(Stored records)

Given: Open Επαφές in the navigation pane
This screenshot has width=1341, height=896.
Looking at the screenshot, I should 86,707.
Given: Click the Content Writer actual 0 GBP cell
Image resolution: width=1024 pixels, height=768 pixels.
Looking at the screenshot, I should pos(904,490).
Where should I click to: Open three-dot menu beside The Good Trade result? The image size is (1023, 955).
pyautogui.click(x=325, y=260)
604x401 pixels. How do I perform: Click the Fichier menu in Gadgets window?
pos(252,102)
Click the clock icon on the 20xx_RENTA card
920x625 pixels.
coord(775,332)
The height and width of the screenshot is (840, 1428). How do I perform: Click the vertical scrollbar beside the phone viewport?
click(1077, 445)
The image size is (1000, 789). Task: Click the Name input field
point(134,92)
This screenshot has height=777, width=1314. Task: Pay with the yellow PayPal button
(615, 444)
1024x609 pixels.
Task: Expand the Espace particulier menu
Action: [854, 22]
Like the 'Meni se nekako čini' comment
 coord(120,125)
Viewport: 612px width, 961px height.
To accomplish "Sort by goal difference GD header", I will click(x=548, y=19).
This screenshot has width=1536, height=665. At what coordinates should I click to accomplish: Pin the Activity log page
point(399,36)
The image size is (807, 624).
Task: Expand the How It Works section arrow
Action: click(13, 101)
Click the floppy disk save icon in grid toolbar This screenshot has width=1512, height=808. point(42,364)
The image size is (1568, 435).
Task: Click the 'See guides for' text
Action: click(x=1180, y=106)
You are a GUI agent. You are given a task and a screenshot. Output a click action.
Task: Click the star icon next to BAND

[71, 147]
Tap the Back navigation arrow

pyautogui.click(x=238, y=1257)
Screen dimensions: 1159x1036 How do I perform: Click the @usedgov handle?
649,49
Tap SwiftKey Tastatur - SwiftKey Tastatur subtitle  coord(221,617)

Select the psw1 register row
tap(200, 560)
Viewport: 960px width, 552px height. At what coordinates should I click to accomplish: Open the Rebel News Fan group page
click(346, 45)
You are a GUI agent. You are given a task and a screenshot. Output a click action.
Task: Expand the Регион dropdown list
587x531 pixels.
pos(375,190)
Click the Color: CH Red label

- [What the exercise asks]: Each entry above needs to be output exactly.

- [Result of this exercise]:
Given: Open Επαφές in the navigation pane
This screenshot has width=1341, height=896.
Looking at the screenshot, I should 86,707.
Given: Click the Content Writer actual 0 GBP cell
Image resolution: width=1024 pixels, height=768 pixels.
Looking at the screenshot, I should pos(904,490).
Where should I click to: Open three-dot menu beside The Good Trade result? The image size is (1023, 955).
pyautogui.click(x=325, y=260)
604x401 pixels. How do I perform: Click the Fichier menu in Gadgets window?
pos(252,102)
Click the clock icon on the 20xx_RENTA card
920x625 pixels.
coord(775,332)
The height and width of the screenshot is (840, 1428). How do I perform: Click the vertical scrollbar beside the phone viewport?
click(1077, 445)
The image size is (1000, 789). Task: Click the Name input field
point(134,92)
This screenshot has height=777, width=1314. Task: Pay with the yellow PayPal button
(615, 444)
1024x609 pixels.
Task: Expand the Espace particulier menu
Action: [854, 22]
Like the 'Meni se nekako čini' comment
 coord(120,125)
Viewport: 612px width, 961px height.
To accomplish "Sort by goal difference GD header", I will click(x=548, y=19).
This screenshot has width=1536, height=665. At what coordinates should I click to accomplish: Pin the Activity log page
point(399,36)
The image size is (807, 624).
Task: Expand the How It Works section arrow
Action: click(13, 101)
Click the floppy disk save icon in grid toolbar This screenshot has width=1512, height=808. point(42,364)
The image size is (1568, 435).
Task: Click the 'See guides for' text
Action: click(x=1180, y=106)
You are a GUI agent. You are given a task and a screenshot. Output a click action.
Task: Click the star icon next to BAND

[71, 147]
Tap the Back navigation arrow

pyautogui.click(x=238, y=1257)
Screen dimensions: 1159x1036 How do I perform: Click the @usedgov handle?
649,49
Tap SwiftKey Tastatur - SwiftKey Tastatur subtitle  coord(221,617)

Select the psw1 register row
tap(200, 560)
Viewport: 960px width, 552px height. At what coordinates should I click to accomplish: Open the Rebel News Fan group page
click(346, 45)
You are a GUI agent. You are given a task and a screenshot. Output a click action.
Task: Expand the Регион dropdown list
587x531 pixels.
pos(375,190)
Click the Color: CH Red label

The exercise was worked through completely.